The Congressional Budget Office has released a study on the Tax Preferences for College Sports. The main findings:
Athletic departments in NCAA Division I schools derive a considerably larger share of their revenue from commercial activities than do other parts of the universities.
In the case of Division IA schools (a subset of schools in Division I that meet NCAA requirements for football programs), 60 percent to 80 percent of athletic departments’ revenue comes from activities that can be described as commercial. That proportion is seven to eight times that for the rest of the schools’ activities and programs, suggesting that their sports programs may have crossed the line from educational to commercial endeavors. Revenue from commercial activities accounts for a much smaller share of athletic department revenue (20 percent to 30 percent) for schools in the rest of Division I.
Nonetheless, removing the major tax preferences currently available to university athletic departments would be unlikely to significantly alter the nature of those programs or garner much tax revenue even if the sports programs were classified, for tax purposes, as engaging in unrelated commercial activity. As long as athletic departments remained a part of the larger nonprofit or public university, schools would have considerable opportunity to shift revenue, costs, or both between their taxed and untaxed sectors, rendering efforts to tax that unrelated income largely ineffective.

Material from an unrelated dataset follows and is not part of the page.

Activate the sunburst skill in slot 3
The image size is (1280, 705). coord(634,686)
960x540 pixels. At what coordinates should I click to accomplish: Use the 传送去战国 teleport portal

Congress has been looking in to the commercialization of intercollegiate athletics recently, which prompted the study. Sen. Charles Grassley is quoted in this story, whining about the problem and the study, presumably since it throws cold water on Congress' ambition to alter the nature of college sports by threatening to change their tax treatment. I think the CBO study (get it here) is a useful source of facts and analysis on the issue, with informative tables on revenue sources and estimated profitability of sports programs at the 164 D1 institutions. Recommended.